* **Exercise**
From the ICANN text below, extract the passage between "ICANN manages the" and "a critical function.", inclusive, copying it word for word.

As of  October 1st, 2016, ICANN (The Internet Corporation for Assigned Names and Numbers) is no longer linked to the U.S. Government.

ICANN’s role

ICANN manages the global resources of the Internet, that is to say it handles the management and coordination of Internet addresses such as IP address allocation, DNS and IP Protocols. Such functions are referred to as IANA: Internet Assigned Numbers Authority function. This particular function, managed by ICANN, was carefully guarded by the U.S. government since it is a critical function.

The emancipation of ICANN

Since October 1st, 2016 ICANN is no longer under the control of the U.S. government and in particular, the U.S. Department of Commerce or the NTIA (United States Department of Commerce National Telecommunications and Information Administration).

The U.S. was committed to preserving the IANA function since the creation of ICANN in 1998. When the internet was handed over to the private sector, the U.S. government was awarded a contract placing the federal courts as the final arbiter of disputes. The U.S. thus had the final say on every ICANN decision and could block decisions perceived as contrary to its interests.

While this emancipation was a long-term stated objective since ICANN’s inception in 1998, the project materialised only after the revelations of Edward Snowden in summer 2013 and the surveillance scandal involving the NSA. Weakened with respect to global diplomacy, the U.S. had to give in to pressure from over 150 countries including China, Russia and France along with the Afnic association (Association Française pour le Nommage Internet en Coopération, historic operator of .fr). It was not only the U.S. who had control over the internet however: Chinese companies like Alibaba, Tencent or even Baidu hold the same value as GAFA(Google, Apple, Facebook and Amazon).

[Interface element records]
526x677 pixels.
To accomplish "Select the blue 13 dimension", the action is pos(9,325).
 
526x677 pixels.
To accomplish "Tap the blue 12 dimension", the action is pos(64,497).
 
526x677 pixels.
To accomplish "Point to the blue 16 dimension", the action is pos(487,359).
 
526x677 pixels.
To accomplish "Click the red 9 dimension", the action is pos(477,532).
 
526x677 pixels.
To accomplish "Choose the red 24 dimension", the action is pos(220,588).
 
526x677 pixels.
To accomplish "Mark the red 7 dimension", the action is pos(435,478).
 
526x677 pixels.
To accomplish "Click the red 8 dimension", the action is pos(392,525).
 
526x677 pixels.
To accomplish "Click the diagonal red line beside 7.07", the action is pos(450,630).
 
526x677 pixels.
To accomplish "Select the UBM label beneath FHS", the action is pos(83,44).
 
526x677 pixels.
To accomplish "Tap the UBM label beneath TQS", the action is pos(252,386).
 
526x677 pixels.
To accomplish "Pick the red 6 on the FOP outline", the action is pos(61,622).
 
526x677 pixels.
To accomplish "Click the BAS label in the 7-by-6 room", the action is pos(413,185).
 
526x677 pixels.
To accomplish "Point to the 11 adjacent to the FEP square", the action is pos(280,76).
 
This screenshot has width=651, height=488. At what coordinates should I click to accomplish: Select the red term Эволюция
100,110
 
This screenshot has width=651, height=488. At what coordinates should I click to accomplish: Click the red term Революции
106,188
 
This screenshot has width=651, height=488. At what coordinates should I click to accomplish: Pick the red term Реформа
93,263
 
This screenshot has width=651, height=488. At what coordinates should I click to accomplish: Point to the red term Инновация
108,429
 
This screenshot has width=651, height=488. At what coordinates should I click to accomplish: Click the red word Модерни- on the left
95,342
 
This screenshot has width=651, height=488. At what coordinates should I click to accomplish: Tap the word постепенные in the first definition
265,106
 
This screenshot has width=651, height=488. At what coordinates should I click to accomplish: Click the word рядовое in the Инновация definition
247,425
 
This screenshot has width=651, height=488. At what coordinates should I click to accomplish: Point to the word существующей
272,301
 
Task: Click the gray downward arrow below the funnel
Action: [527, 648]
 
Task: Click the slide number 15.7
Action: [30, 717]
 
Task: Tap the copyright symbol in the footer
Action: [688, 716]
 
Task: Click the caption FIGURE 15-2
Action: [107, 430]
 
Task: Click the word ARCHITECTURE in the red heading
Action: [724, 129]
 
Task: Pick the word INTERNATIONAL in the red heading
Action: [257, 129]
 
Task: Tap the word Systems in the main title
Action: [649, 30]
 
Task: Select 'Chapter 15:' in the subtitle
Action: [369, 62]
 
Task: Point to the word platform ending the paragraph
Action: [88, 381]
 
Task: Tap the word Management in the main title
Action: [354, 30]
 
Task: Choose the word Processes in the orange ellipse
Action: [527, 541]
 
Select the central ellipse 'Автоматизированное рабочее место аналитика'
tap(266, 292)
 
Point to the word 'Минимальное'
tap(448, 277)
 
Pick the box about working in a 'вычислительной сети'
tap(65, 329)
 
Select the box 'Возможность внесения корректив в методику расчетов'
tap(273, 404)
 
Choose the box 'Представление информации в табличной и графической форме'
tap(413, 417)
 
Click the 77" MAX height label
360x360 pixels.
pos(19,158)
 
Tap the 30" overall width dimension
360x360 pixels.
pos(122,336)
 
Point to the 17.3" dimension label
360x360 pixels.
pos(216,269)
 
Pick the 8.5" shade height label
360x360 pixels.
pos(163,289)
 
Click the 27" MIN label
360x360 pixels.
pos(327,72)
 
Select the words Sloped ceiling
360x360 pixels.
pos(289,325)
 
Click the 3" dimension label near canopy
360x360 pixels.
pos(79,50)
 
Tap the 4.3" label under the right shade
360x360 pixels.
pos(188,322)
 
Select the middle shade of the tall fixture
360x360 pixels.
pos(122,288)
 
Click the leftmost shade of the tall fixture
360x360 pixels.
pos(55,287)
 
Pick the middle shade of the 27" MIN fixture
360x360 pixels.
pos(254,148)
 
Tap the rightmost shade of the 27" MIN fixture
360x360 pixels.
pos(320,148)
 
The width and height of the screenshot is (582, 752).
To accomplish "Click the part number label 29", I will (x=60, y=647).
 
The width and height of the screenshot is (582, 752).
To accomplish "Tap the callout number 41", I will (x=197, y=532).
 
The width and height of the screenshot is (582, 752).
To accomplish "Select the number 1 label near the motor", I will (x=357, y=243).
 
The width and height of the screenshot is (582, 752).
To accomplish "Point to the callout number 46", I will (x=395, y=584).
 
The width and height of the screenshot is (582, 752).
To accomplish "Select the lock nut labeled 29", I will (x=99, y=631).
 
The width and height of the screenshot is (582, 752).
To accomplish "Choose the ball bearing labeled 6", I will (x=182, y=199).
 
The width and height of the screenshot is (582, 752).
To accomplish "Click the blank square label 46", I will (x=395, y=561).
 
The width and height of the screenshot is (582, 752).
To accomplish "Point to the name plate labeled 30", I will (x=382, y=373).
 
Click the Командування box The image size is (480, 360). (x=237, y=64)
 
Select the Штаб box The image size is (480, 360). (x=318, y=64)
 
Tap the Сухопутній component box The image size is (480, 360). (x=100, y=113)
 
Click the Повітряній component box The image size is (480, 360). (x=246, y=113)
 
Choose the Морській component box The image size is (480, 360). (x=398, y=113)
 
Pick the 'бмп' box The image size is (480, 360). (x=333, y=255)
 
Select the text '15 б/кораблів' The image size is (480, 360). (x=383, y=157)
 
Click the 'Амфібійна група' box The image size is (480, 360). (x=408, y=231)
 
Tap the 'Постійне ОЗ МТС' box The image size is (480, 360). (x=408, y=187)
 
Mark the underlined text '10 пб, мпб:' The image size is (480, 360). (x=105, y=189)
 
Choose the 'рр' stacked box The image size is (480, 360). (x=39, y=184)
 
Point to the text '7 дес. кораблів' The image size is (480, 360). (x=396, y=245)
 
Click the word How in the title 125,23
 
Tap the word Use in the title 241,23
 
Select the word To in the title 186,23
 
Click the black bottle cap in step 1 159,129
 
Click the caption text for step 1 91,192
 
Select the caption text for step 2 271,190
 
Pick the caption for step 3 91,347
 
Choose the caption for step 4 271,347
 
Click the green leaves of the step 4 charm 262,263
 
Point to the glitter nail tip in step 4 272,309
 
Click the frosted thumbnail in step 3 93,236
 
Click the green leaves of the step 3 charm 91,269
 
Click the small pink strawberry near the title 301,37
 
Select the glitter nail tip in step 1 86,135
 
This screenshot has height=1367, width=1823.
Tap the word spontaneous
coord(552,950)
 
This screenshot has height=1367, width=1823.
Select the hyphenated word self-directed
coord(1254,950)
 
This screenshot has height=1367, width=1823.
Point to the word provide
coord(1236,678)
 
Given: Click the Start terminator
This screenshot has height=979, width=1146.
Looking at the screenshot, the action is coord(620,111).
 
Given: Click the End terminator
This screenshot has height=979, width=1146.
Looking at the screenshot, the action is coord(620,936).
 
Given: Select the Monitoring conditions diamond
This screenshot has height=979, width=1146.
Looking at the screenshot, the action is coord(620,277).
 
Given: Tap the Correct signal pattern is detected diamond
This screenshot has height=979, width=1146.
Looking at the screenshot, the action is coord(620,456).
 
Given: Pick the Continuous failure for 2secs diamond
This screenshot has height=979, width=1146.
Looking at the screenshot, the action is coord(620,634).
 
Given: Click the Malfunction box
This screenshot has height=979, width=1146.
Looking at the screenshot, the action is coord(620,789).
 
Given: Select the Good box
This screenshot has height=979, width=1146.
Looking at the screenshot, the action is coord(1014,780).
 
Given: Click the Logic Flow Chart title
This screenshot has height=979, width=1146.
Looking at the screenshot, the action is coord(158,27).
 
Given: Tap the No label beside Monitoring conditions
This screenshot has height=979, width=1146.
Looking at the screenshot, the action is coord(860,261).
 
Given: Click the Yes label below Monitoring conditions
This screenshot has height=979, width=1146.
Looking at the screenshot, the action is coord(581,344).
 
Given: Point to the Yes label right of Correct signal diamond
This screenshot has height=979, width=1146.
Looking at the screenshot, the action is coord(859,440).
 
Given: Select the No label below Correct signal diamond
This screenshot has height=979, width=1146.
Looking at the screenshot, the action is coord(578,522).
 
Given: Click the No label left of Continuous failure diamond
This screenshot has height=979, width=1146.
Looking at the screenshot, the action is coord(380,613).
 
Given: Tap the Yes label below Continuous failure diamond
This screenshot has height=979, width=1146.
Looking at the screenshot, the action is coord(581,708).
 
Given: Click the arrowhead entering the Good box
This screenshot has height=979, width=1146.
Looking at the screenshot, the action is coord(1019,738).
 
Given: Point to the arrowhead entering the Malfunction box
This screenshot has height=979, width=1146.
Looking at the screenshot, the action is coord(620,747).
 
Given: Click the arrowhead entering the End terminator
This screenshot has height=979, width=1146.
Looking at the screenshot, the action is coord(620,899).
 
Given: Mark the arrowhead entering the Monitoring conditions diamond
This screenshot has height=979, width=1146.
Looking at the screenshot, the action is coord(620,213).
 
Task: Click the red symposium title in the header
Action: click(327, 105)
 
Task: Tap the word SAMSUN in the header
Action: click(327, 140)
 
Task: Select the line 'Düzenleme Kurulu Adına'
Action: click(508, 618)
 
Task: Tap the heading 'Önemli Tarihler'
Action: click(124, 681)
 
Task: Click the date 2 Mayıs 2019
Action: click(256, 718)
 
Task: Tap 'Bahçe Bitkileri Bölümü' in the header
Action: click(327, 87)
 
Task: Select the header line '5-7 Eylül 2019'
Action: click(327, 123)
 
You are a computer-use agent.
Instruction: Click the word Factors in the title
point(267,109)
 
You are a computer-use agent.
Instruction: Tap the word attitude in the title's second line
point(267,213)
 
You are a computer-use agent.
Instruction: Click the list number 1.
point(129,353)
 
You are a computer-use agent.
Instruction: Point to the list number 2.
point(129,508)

* **Result of the exercise**
ICANN manages the global resources of the Internet, that is to say it handles the management and coordination of Internet addresses such as IP address allocation, DNS and IP Protocols. Such functions are referred to as IANA: Internet Assigned Numbers Authority function. This particular function, managed by ICANN, was carefully guarded by the U.S. government since it is a critical function.